In many cases there is nothing inevitable about maternal death, and there are additional measures that we as a society can take to reduce its incidence. There is increased risk among adolescents, so improved adolescent health services, effective health and family life education, and improved reproductive health services for girls would make a significant difference.   

The quality of prenatal care is also an important factor impacting maternal mortality. Generally each pregnant woman should have a minimum of 4 clinic visits and should benefit from proper screening (such as blood pressure monitoring) to identify risk factors, with provision of basic medication, counselling and advice on warning signs.

A related factor is the need for skilled and competent attendants to be present at all births with proper monitoring and response to emergencies as they arise. We must bear in mind that someone can be skilled but temporarily not competent as occurs for example if a nurse is saturated with fatigue or if a doctor is saturated with alcohol. We have some of the best doctors and nurses in this country, but just like with the police service a few rogues with atrocious attitudes can effectively devalue the entire sector. 

Our Ministry of Health has become a legend in its own right at announcing committees and investigations, most of which never end or lead to meaningful implementation of recommendations. Indeed that Ministry has launched more probes than the Russian space programme but the problems persist and in some cases are worsening.

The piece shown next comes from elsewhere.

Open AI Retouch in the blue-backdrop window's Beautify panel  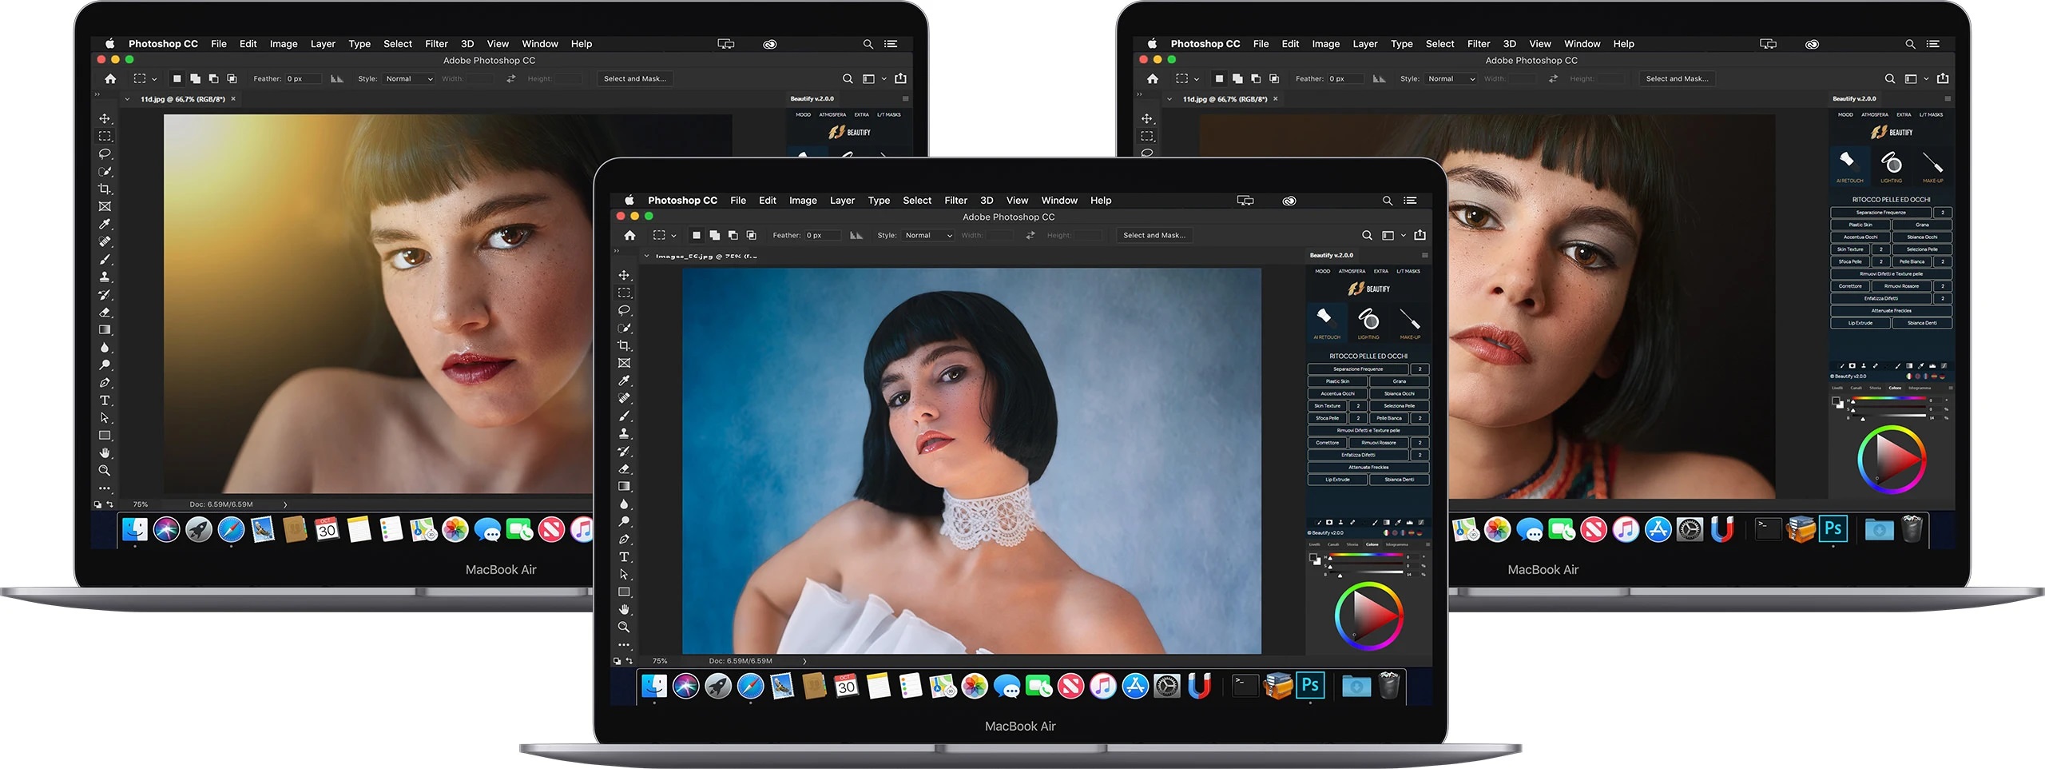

There is an almost complete absence of accountability in the health sector; often the medical fraternity protects itself, and the policy-makers view the negatives in the sector as a personal liability and predictably end up functioning in the role of public relations artiste and cover-up specialist.
We must not overlook the link between staff morale and improved outcomes.

Far too many of our health care providers are retained in demotivating and highly tenuous arrangements by the state, and workplace distress and victimisation, uncertainty over renewal of contracts, chronic staff shortages, experienced midwives feeling underutilised, substandard equipment and abysmal working conditions contribute to an environment in which service providers may not give of their best, with potentially serious consequences for service receivers.

At the end of the day we are left with a nation in which many deeply distrust the system of health care upon which they depend. This has created the perfect environment for suspicion, for the unreasonable assumption of neglect in all hospital deaths and negative outcomes, and for increasing tension between client and provider.

Some would take comfort in the suspension of 3 doctors related to a recent case of maternal death under the TRHA. On the face of it we should welcome the removal of those being investigated from the scene of the alleged wrongdoing so that they would be less likely to influence witnesses, manipulate files and other evidence, or repeat the transgressions pending the conclusion of such investigations.

Those among us who have been paying attention should be forgiven however for wondering firstly whether accountability really is the objective of such investigations, and secondly whether our Ministers and senior public servants would one day be treated in like manner when accused of letting down the public’s trust.